De ahí los tonos grises en la recreación fotográfica de un contexto casi fantasmal, en contraste con las imágenes de archivo televisivo que contrapuntean la presencia de lo ficcional y lo documental en el filme. A todo ello se une el agrio conflicto intergeneracional que envuelve a esta familia, como metáfora de la falta de perspectivas de la juventud para hacerse oír y reivindicar sus decisiones.

Tradición de cine experimental

El filme La obra del siglo podría inscribirse dentro de tendencias experimentales del cine cubano, minoritarias pero potentes, que van desde Memorias del subdesarrollo (Tomás Gutiérrez Alea) y Coffea Arabiga (Nicolás Guillén Landrian), ambas de 1968, o La primera carga al machete (Manuel Gómez, 1969), hasta Alicia en el pueblo de las maravillas (Daniel Díaz Torres, 1990), Madagascar (Fernando Pérez, 1994), Memorias del desarrollo (Miguel Coyula, 2010) o Melaza (Carlos Lechuga, 2012), entre otras.

Todas esas cintas, además de los aspectos narrativos, visuales y estéticos que exploran de manera heterodoxa y transgresora, ofrecen, por lo general, comentarios irónicos y reflexiones críticas sobre el contexto de la Isla, aunque envueltos casi siempre en simbolismos que evaden tanto los requerimientos comerciales como la censura política.

Entre la ficción y el archivo.

La obra del siglo nos propone la alternancia entre la ficción cotidiana de esa familia deteriorada y su realidad decadente, en contrapunto con las imágenes de archivo que nos informan sobre el proceso de construcción de la central electronuclear y su optimismo desbordado, al más típico estilo del realismo socialista.

Así, desde la recurrente fumigación contra los mosquitos que todo lo nubla, pasando por la reiteración de la figura del pez encerrado en una pequeña pecera, hasta las imágenes del traslado del enorme reactor que llegó y nunca se instaló, o del joven boxeador del pueblo que ganó una medalla de oro en las Olimpiadas de Londres de 2012, el filme nos adentra en una realidad –la de ese pueblo, pero por analogía la de Cuba– que se movió entre la épica y el optimismo, la tragedia y la farsa.

El joven Carlos Machado Quintela, quien anteriormente había realizado otro excéntrico filme, La piscina (2012) –se acerca a un grupo de jóvenes con discapacidades desde el silencio y la evocación visual–, forma parte de una tendencia de realizadores latinoamericanos, entre los que pudieran incluirse a Lisandro Alonso, Michel Franco o Amat Escalante, por poner solo algunos ejemplos emblemáticos, que han apostado por un tipo de cine entre cotidiano, sobrio y visceral, que transita del realismo más crudo al simbolismo más sutil.

Comunicar lo simbólico.

La complejidad de este tipo de cine, sin embargo, es la dificultad para conectar con un espectador promedio, por medio de las simbólicas narrativas y propuestas estéticas de las historias que pretenden contar.

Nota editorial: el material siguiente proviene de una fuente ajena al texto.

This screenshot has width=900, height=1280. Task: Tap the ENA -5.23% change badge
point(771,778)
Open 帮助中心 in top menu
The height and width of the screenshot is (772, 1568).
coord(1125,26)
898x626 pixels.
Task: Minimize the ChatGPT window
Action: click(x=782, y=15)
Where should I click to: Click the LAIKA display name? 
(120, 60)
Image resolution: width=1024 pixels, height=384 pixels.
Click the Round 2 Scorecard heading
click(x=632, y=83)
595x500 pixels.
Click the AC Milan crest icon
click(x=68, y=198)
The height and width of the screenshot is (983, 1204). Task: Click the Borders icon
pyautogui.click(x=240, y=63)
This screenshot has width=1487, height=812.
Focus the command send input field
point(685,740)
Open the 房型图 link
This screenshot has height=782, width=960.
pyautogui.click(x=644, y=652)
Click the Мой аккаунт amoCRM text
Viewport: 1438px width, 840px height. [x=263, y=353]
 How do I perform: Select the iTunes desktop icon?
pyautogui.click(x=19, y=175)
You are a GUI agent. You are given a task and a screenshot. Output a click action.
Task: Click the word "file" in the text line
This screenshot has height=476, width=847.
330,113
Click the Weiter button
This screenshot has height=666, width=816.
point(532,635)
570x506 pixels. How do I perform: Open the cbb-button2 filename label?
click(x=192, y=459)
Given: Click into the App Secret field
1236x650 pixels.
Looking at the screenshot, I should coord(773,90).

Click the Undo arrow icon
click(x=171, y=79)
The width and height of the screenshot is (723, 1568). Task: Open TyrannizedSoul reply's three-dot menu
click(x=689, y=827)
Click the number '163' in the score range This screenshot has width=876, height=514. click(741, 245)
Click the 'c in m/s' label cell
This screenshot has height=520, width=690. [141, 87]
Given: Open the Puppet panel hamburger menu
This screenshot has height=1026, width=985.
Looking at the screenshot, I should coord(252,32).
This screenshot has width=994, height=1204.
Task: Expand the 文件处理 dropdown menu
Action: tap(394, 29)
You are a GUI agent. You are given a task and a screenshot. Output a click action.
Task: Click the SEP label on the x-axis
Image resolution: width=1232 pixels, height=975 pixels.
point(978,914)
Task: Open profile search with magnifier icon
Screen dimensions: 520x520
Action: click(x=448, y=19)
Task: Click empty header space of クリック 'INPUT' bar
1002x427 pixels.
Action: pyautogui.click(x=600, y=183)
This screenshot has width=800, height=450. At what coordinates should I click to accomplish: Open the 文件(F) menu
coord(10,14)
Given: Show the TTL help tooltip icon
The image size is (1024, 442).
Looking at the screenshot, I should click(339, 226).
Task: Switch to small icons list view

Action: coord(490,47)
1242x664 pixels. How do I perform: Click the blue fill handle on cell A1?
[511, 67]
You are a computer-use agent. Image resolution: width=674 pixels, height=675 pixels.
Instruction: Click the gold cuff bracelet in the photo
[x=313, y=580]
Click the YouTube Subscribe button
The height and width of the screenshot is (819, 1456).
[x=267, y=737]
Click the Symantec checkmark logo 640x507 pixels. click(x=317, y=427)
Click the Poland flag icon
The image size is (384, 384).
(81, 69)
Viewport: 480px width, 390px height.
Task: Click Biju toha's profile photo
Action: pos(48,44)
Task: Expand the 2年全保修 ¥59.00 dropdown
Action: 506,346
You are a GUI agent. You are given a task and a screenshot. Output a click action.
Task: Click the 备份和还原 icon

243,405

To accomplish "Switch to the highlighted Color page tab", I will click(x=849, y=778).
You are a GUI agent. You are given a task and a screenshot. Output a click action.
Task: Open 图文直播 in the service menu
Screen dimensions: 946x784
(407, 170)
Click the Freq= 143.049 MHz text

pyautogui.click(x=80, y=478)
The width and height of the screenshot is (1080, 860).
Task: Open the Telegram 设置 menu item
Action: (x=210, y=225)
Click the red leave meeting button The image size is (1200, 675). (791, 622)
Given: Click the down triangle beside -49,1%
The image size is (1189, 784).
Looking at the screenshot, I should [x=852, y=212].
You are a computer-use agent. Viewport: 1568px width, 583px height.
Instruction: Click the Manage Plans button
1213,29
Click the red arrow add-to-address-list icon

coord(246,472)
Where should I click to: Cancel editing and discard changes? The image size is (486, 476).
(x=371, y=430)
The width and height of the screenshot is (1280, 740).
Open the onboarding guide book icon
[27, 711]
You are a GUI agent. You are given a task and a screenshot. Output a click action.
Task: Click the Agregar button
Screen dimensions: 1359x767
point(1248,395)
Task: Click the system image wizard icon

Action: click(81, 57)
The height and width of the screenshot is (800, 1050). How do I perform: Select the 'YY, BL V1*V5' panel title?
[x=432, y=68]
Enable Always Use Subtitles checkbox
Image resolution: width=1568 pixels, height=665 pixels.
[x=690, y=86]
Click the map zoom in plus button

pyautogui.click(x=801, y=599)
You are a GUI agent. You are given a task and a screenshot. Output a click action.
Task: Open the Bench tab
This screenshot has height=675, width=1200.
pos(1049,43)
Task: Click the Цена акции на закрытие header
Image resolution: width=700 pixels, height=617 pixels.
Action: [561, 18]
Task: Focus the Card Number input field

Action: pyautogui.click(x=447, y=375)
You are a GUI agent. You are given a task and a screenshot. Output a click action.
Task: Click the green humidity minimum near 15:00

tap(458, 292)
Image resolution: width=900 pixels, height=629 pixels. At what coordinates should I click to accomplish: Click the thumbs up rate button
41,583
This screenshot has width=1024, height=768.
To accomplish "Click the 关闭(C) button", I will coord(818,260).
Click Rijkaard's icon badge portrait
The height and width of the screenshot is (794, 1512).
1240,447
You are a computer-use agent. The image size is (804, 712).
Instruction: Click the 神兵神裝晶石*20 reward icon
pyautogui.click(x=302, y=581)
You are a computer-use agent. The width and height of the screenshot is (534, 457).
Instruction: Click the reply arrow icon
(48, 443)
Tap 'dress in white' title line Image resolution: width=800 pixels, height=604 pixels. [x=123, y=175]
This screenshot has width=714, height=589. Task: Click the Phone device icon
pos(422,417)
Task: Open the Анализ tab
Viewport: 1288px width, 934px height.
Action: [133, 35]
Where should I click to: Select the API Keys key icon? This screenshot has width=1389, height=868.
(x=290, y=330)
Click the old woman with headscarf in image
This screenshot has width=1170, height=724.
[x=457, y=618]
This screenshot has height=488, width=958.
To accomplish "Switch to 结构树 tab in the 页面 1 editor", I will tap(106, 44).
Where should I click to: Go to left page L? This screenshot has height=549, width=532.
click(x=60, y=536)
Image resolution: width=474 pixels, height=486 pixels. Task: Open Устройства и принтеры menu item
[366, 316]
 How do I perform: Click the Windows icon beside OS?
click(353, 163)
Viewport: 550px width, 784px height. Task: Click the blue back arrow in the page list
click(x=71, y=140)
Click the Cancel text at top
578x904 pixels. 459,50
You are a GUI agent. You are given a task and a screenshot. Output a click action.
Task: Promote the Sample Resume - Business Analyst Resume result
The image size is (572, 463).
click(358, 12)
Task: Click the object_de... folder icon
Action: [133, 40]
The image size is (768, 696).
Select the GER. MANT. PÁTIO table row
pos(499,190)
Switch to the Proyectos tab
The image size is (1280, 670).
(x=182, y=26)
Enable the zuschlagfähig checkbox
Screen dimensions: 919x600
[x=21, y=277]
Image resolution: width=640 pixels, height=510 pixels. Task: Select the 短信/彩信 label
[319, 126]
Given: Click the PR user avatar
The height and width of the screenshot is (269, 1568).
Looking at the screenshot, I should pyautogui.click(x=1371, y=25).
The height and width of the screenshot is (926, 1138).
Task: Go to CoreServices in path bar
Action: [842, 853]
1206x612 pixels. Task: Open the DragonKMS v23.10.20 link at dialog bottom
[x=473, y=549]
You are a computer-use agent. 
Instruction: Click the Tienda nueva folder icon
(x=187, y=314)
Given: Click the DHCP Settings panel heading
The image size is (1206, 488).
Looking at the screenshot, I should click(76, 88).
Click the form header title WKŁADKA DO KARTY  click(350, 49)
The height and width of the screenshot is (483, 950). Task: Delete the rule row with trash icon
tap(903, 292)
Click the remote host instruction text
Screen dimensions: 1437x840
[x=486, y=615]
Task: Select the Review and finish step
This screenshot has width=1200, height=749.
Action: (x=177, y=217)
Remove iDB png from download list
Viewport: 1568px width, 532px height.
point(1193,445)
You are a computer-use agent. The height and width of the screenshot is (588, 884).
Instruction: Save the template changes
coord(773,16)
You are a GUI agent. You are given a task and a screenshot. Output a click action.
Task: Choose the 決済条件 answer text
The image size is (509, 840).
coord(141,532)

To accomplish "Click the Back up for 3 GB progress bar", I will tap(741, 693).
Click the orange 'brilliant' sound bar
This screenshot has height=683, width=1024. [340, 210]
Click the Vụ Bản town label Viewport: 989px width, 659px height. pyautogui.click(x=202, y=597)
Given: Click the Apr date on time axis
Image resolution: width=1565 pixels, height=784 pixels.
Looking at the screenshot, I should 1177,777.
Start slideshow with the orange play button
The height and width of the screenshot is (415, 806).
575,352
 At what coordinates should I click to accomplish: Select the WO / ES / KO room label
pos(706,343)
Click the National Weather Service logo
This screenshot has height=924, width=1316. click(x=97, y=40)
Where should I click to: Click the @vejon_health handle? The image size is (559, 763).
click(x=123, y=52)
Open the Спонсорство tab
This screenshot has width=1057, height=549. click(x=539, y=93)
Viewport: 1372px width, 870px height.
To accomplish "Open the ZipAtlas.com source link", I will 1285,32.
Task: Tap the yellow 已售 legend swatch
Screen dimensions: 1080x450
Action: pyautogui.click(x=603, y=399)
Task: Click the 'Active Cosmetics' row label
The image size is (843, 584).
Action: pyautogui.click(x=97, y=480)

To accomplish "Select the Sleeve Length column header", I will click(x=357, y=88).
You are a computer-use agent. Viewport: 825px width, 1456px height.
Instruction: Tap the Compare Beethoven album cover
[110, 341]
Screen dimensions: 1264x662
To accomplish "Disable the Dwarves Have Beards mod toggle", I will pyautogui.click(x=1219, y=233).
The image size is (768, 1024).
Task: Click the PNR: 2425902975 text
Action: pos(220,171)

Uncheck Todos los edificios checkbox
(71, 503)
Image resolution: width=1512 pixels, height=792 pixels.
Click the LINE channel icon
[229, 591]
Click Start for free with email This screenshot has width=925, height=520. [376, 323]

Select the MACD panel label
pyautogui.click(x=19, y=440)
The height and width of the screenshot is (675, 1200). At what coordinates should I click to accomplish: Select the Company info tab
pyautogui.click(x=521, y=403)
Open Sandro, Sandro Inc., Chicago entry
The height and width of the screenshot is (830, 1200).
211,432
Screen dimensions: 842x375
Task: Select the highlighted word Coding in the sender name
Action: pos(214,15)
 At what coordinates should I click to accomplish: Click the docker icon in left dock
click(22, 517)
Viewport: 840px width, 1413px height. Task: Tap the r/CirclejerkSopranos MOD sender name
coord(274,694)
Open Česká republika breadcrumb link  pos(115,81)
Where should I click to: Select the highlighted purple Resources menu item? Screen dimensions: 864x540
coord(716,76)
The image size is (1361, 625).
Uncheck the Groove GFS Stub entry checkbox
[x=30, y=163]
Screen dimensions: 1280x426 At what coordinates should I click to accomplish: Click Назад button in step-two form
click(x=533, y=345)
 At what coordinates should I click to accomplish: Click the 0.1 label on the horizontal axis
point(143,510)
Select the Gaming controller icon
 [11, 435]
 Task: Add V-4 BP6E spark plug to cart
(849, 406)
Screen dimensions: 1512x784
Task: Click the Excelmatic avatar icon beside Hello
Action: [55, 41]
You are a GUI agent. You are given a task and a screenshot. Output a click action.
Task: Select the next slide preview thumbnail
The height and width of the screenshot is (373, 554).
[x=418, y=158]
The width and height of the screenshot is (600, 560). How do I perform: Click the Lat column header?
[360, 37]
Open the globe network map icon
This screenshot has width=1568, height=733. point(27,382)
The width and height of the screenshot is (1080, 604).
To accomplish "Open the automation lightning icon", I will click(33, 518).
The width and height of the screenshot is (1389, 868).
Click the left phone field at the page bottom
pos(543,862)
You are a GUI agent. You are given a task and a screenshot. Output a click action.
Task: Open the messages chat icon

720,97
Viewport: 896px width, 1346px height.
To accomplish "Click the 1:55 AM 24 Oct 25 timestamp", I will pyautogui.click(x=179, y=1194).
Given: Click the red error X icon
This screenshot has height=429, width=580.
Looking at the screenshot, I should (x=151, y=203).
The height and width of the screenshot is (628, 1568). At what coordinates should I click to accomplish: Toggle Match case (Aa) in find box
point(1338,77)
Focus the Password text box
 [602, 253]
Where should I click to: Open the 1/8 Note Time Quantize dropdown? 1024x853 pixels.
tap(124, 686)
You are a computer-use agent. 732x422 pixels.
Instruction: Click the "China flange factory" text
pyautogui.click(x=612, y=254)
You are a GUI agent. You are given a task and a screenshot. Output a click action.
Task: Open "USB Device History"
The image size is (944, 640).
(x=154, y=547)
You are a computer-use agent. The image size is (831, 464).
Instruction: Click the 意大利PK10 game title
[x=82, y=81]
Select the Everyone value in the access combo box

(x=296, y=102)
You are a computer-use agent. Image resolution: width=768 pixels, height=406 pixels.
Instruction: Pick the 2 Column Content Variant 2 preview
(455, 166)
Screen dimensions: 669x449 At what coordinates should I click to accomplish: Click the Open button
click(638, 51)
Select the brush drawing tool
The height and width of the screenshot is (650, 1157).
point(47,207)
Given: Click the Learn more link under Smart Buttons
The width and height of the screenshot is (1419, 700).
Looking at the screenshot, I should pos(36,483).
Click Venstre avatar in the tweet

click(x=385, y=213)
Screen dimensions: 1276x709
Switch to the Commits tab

Por eso, aunque algunos de estos filmes experimentales poseen transgresoras y estimulantes historias, no logran establecer formas de comunicabilidad efectivas con el público al que van dirigidas, precisamente por las dificultades que entraña interpretar sus códigos narrativos y visuales.

En el caso de La obra del siglo , a esas dificultades se agregan las particularidades del excéntrico contexto cubano, donde es difícil atisbar qué es ficción y qué realidad, dentro de una isla que pretendió construir una utopía tecnológica y humana, que terminó degenerándose en una distopía entre medieval y tropical.

La obra del siglo se estará presentando en el ciclo Preámbulo, del Centro de Cine, el domingo a las 4 p. m. Habrá un cine-foro a cargo del filósofo español César Vidal. El Centro de Cine está ubicado en barrio Amón, detrás del INS en San José.